Assessing Novice Voter Resilience on Disinformation During Indonesia Elections 2024 with Naïve Bayes Classifier

Yulius Hari, Minny Elisa Yanggah, Adi Suryaputra Paramita

Abstract


With the rise of social media platforms, the spread of fake news has become a significant concern. During the 2024 presidential election is dominated with novice voters, who are exposed to a lot of news from social media. As first-time voters, they get a lot of information and news exposure mainly from social media. This is also exacerbated by the fact that influencers are used to lead opinions. This research tries to measure the resilience of novice voters in dealing with hoax news compared with Naïve Bayes classifier to assessing the news. The purpose of this research is so that novice voters aware and are not easily polarized to prevent national disintegration due to disinformation and hoax news. Subsequently, this research also tries to develop a database of content and categories for hoax news from beginner voter data with a classification model.
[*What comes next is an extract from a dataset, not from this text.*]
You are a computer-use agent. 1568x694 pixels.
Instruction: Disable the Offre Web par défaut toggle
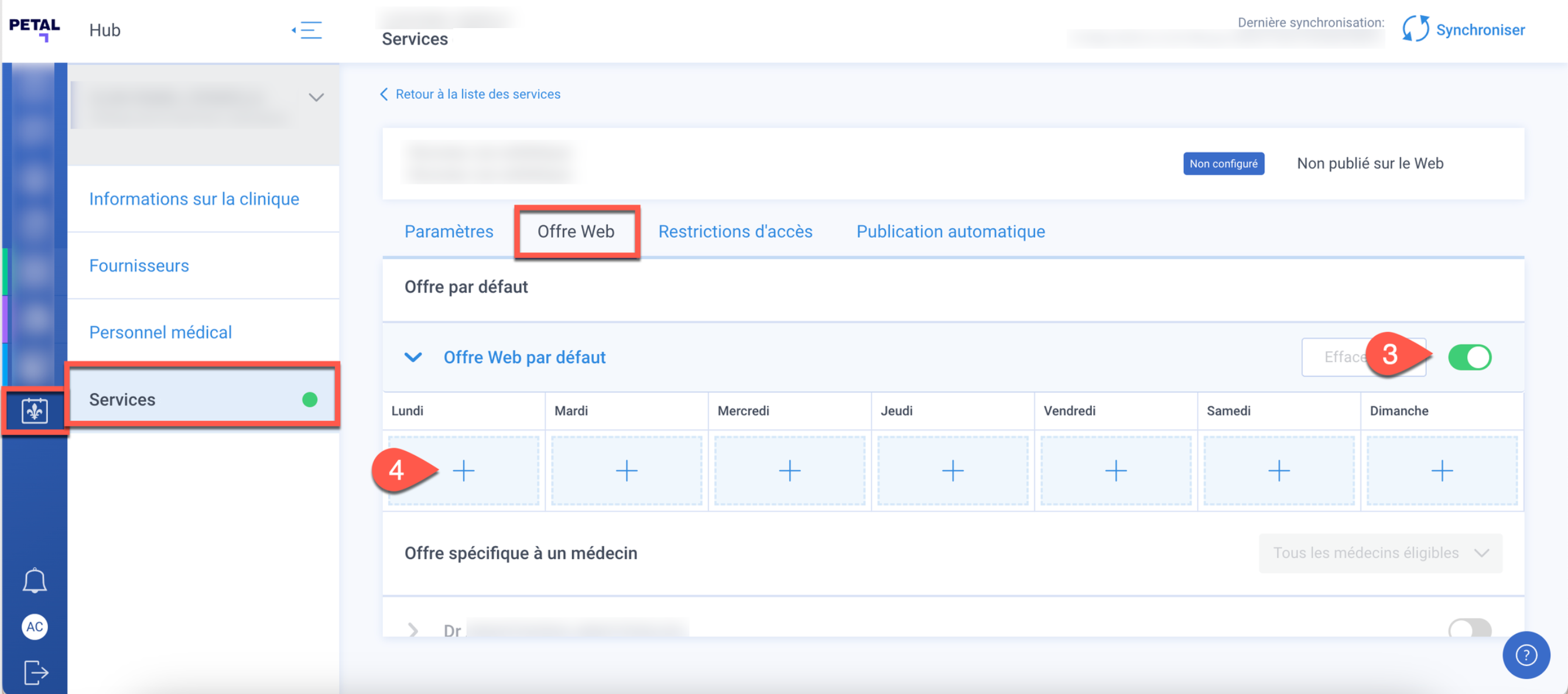(x=1469, y=357)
Data collection was carried out offline and online with interviews and questionnaires conducted with a total of 283 respondents from two private universities in East Java and came from various study programs. From the data, a classification approach using the naïve Bayes method was also built to help recommend a category whether this news is a hoax or news that can be verified. From the results of this study, it can also be concluded that the classification model with Naïve Bayes has a very good accuracy of up to 90.303% capable of categorizing a news story whether it is a hoax, dubious news, or valid news. In contrast, this study shows that the average accuracy of first-time voters is only 29.68%, which means that they are very vulnerable to hoax news, due to the many perceptions and assumptions in public comments that make views biased.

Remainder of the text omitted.